----- SUPPLIED PASSAGE -----
In [1]:
import numpy as np
import pandas as pd

In [2]:
# Download the dataset
!wget "https://storage.googleapis.com/gresearch/dakshina/dakshina_dataset_v1.0.tar"

--2022-04-18 05:22:53--  https://storage.googleapis.com/gresearch/dakshina/dakshina_dataset_v1.0.tar
Resolving storage.googleapis.com (storage.googleapis.com)... 108.177.127.128, 142.250.153.128, 142.250.145.128, ...
Connecting to storage.googleapis.com (storage.googleapis.com)|108.177.127.128|:443... connected.
HTTP request sent, awaiting response... 200 OK
Length: 2008340480 (1.9G) [application/x-tar]
Saving to: ‘dakshina_dataset_v1.0.tar’


2022-04-18 05:23:12 (103 MB/s) - ‘dakshina_dataset_v1.0.tar’ saved [2008340480/2008340480]



In [3]:
!tar -xvf /content/dakshina_dataset_v1.0.tar

dakshina_dataset_v1.0/bn/
dakshina_dataset_v1.0/bn/lexicons/
dakshina_dataset_v1.0/bn/lexicons/bn.translit.sampled.test.tsv
dakshina_dataset_v1.0/bn/lexicons/bn.translit.sampled.train.tsv
dakshina_dataset_v1.0/bn/lexicons/bn.translit.sampled.dev.tsv
dakshina_dataset_v1.0/bn/native_script_wikipedia/
dakshina_dataset_v1.0/bn/native_script_wikipedia/bn.wiki-filt.valid.text.shuf.txt.gz
dakshina_dataset_v1.0/bn/native_script_wikipedia/bn.wiki-full.info.sorted.tsv.gz
dakshina_dataset_v1.0/bn/native_script_wikipedia/bn.wiki-filt.train.info.sorted.tsv.gz
dakshina_dataset_v1.0/bn/native_script_wikipedia/bn.wiki-filt.train.text.sorted.tsv.gz
dakshina_dataset_v1.0/bn/native_script_wikipedia/bn.wiki-filt.train.text.shuf.txt.gz
dakshina_dataset_v1.0/bn/native_script_wikipedia/bn.wiki-full.nonblock.sections.tsv.gz
dakshina_dataset_v1.0/bn/native_script_wikipedia/bn.wiki-full.omit_pages.txt.gz
dakshina_dataset_v1.0/bn/native_script_wikipedia/bn.wiki-full.text.sorted.tsv.gz
dakshina_dataset_v1.0/bn/na

In [38]:
train_data_path = '/content/dakshina_dataset_v1.0/te/lexicons/te.translit.sampled.train.tsv'
validation_data_path = '/content/dakshina_dataset_v1.0/te/lexicons/te.translit.sampled.dev.tsv'
test_data_path = '/content/dakshina_dataset_v1.0/te/lexicons/te.translit.sampled.test.tsv'

df_train = pd.read_csv(train_data_path, sep='\t', header=None)
df_val = pd.read_csv(validation_data_path, sep='\t', header=None)
df_test = pd.read_csv(test_data_path, sep='\t', header=None)

In [39]:
def load_data(df, input_texts, target_texts, input_characters=None, target_characters=None, is_test_data=False):
    
    for  _, row in df.iterrows():
        input_text, target_text = str(row[0]), str(row[1])
-----
## DIRECTIVES
**A.** List every parameter in the definition of the load_data function in the notebook.
**B.** In the rows, copy out everything from the line containing "Screen dimensions: 458x309" down to the end of the rows, leaving out the pictures.
----- EXTRACTED ENTRIES -----
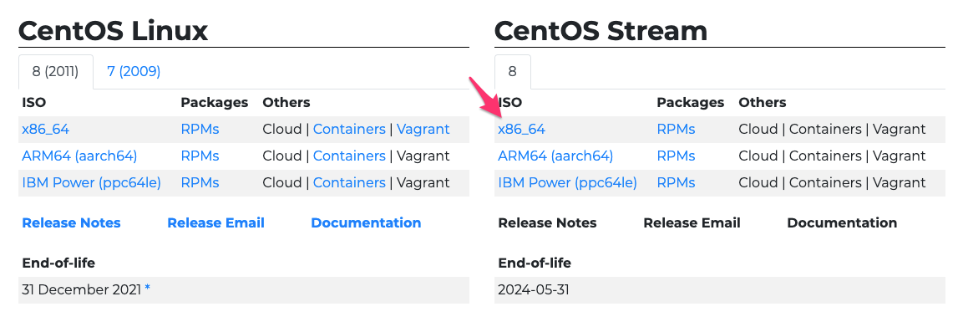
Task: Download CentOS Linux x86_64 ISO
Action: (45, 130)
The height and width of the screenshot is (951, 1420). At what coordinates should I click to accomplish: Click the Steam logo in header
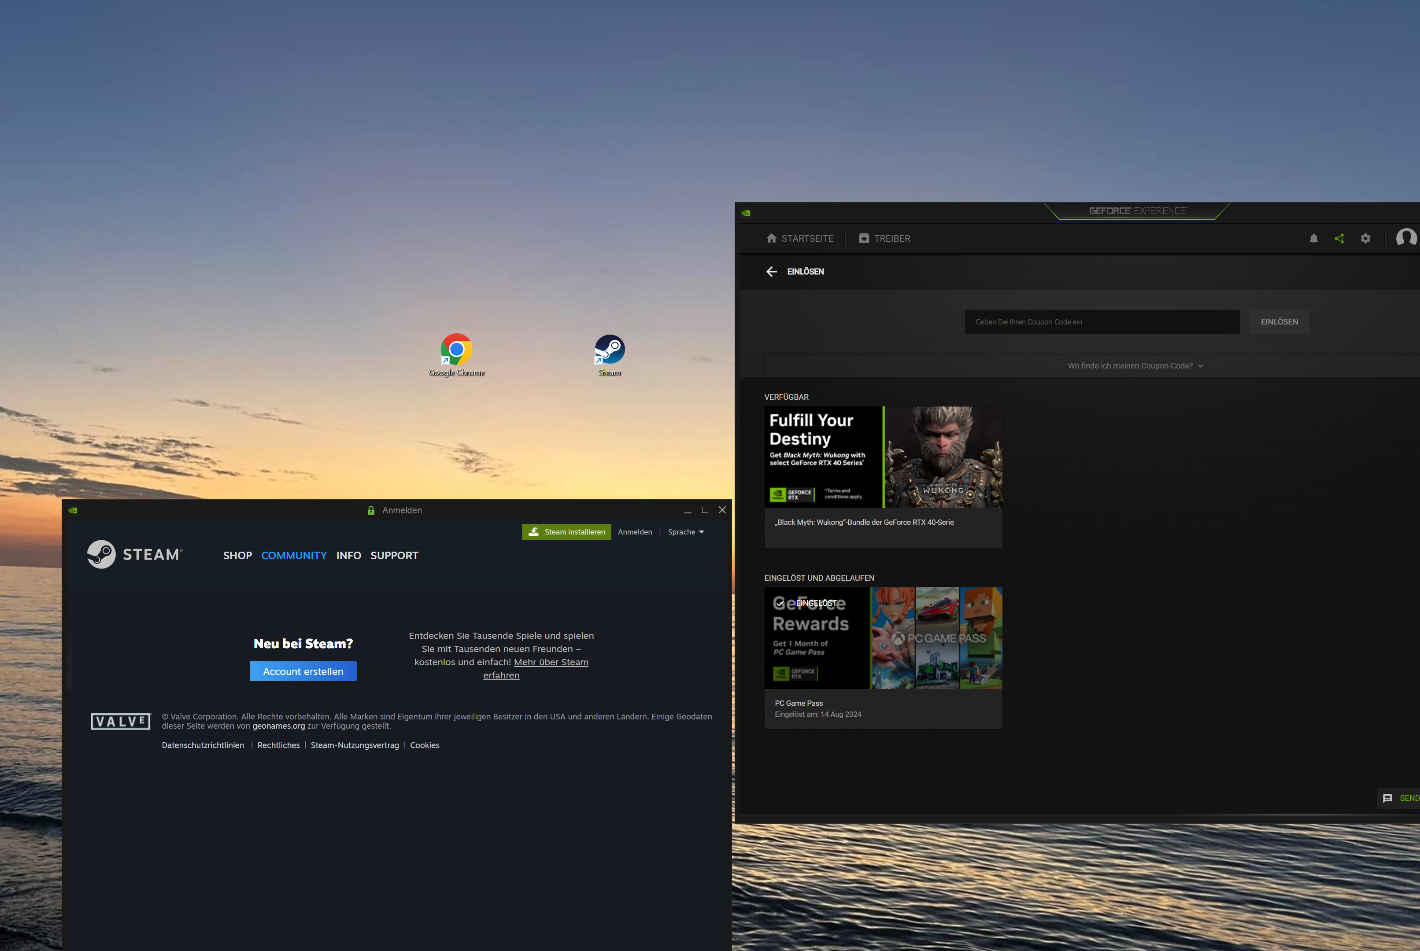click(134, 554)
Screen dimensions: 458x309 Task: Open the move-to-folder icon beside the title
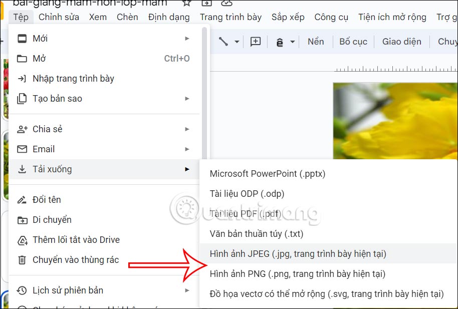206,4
-----
## TASK-BY-TASK RESULTS
**A.** df, input_texts, target_texts, input_characters, target_characters, is_test_data

**B.**
Screen dimensions: 458x309 Task: Open the move-to-folder icon beside the title
206,4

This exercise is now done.